Kommentar zum politischen Jahr 2017 Mehr Gelassenheit und Weitsicht

Meinung · Nachdem das Jahr 2017 mit vielen Befürchtungen begonnen hat, steht am Ende eine gewisse Gelassenheit. Denn das Jahr hat gezeigt: Vieles, was für eine Katastrophe gehalten wird, bietet letztlich auch Chancen für Veränderungen, meint GA-Chefredakteur Helge Matthiesen.

 Die Politik von US-Präsident Donald Trump hat die Europäer dazu gezwungen, gemeinsam mehr Verantwortung zu übernehmen.

Die Politik von US-Präsident Donald Trump hat die Europäer dazu gezwungen, gemeinsam mehr Verantwortung zu übernehmen.

Foto: dpa

Auch in unsicheren Zeiten lebt es sich ganz passabel. Vielleicht sogar ein wenig ruhiger als gewöhnlich. Deutschland hat keine neue Regierung, geführt wird das Land quasi kommissarisch. Das ist eine neue Erfahrung für die immer auf stabile Verhältnisse bedachten Deutschen. Aber so langsam gewöhnt sich die Gesellschaft daran. Ein Vorteil ist unübersehbar: Die aufgeregten Debatten bisweilen um Nichtigkeiten sind zur Ruhe gekommen. Bis in den Sommer gab es täglich irgendetwas Neues, das dringend von allen Seiten beleuchtet und besprochen werden musste. Immerhin war in Nordrhein-Westfalen gleich zwei Mal Wahlkampf. Jetzt herrscht endlich Ruhe – und das Land macht, was es an sich besonders gut kann: Es funktioniert.

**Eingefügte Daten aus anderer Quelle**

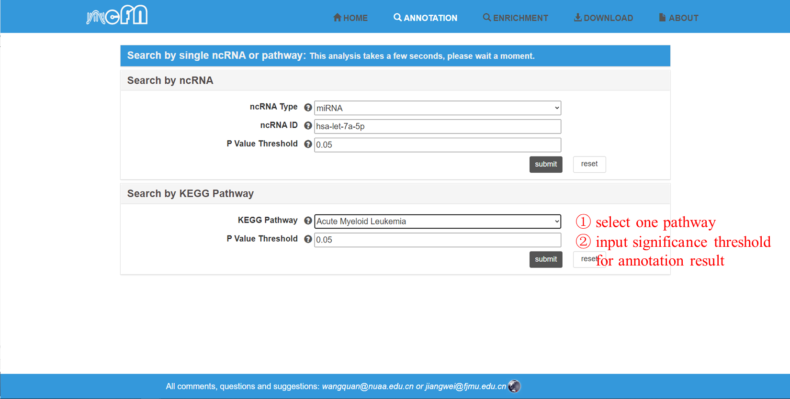790x399 pixels.
Task: Click the help icon beside ncRNA ID
Action: tap(308, 126)
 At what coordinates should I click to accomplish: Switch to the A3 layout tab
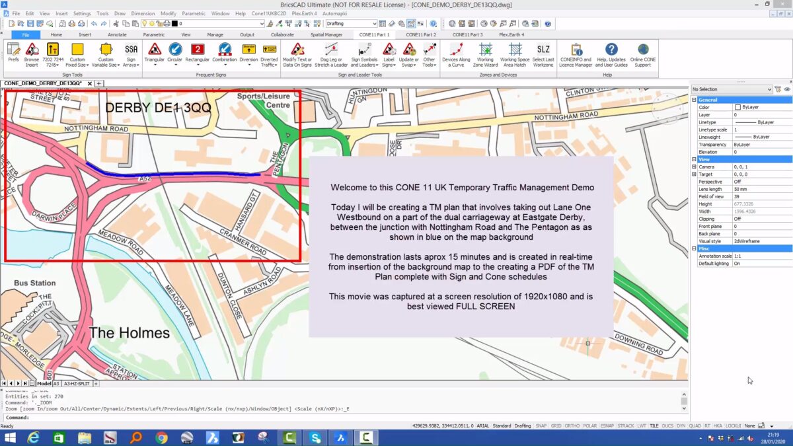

Das Grundgesetz ist einst für Krisenzeiten erdacht worden. Die schlauen Verfassungsmütter und -väter mit ihrer schlechten Erfahrung aus zwölf Jahren Diktatur haben das gut gemacht. Irgendwann und in nicht all zu großer Ferne muss ein neuer Haushalt her, damit der öffentliche Betrieb weitergeht. Ansonsten brennt derzeit nichts an. Alle haben Zeit, etwas länger nachzudenken, bevor der nächste Aufreger in die Welt gesetzt wird. Vielleicht werden wir uns Ende 2018 dankbar an diese ruhigen Monate erinnern.

Das Jahr 2017 begann als Jahr der Unsicherheiten und der Befürchtungen. Am Ende herrscht Gelassenheit. Eine stabile Demokratie funktioniert auch mit einer Partei von Rechtspopulisten, die gerne mal Krawall machen. Es ist ein Zeichen lebendiger Demokratie, wenn sich Parteien neu bilden – ganz gleich ob man sie mag oder nicht. Seit es die AfD gibt, hat die Selbstbezogenheit der politischen Debatten deutlich nachgelassen. Deutschland diskutiert wieder ernsthaft über echte Probleme. 2018 wird es vor allem um das Thema Integration gehen müssen.

Brexit hat EU motiviert

In den USA hat Präsident Donald Trump nicht nach der ganzen Macht gegriffen. Die Gegengewichte in Justiz, Politik und Gesellschaft halten ihn im Zaum. Sein erstes Jahr hat die müden Europäer dazu gezwungen, mehr Verantwortung für sich selbst zu übernehmen. Sie arbeiten enger zusammen, zum Beispiel in der Sicherheitspolitik.

Der Brexit ist nicht zur großen Katastrophe geworden, sondern hat die EU motiviert, eine realistische Weiterentwicklung zu betreiben und die großen Themen anzupacken. Frankreich ist zurück in der Spur und macht, was sonst Deutschlands Mission war: Es bringt Europa voran. Das ist gut für die Deutschen, die nicht mehr länger als die nervenden Mustereuropäer auftreten. Europa hat auch gelernt, dass es weitergeht, selbst wenn es in grundsätzlichen Themen wie der Flüchtlingsfrage einen Dissens gibt. Man hat auf dem Kontinent halt schon ganz andere Krisen überstanden, manche sogar bewältigt.

Was bleibt von 2017? Vielleicht die Erkenntnis, nicht immer alles gleich für eine Katastrophe zu halten, nur weil sich etwas ändert oder weil irgendetwas nicht klar geregelt ist. Die Welt ist voller Gefahren. Das ist keine neue Erkenntnis. Sie ist aber auch voller Möglichkeiten, die Dinge voranzubringen. Im neuen Jahr ist dafür reichlich Gelegenheit, denn an Schwierigkeiten herrscht kein Mangel. Sie mit Gelassenheit und Weitsicht anzugehen, klingt nach einem guten Vorsatz.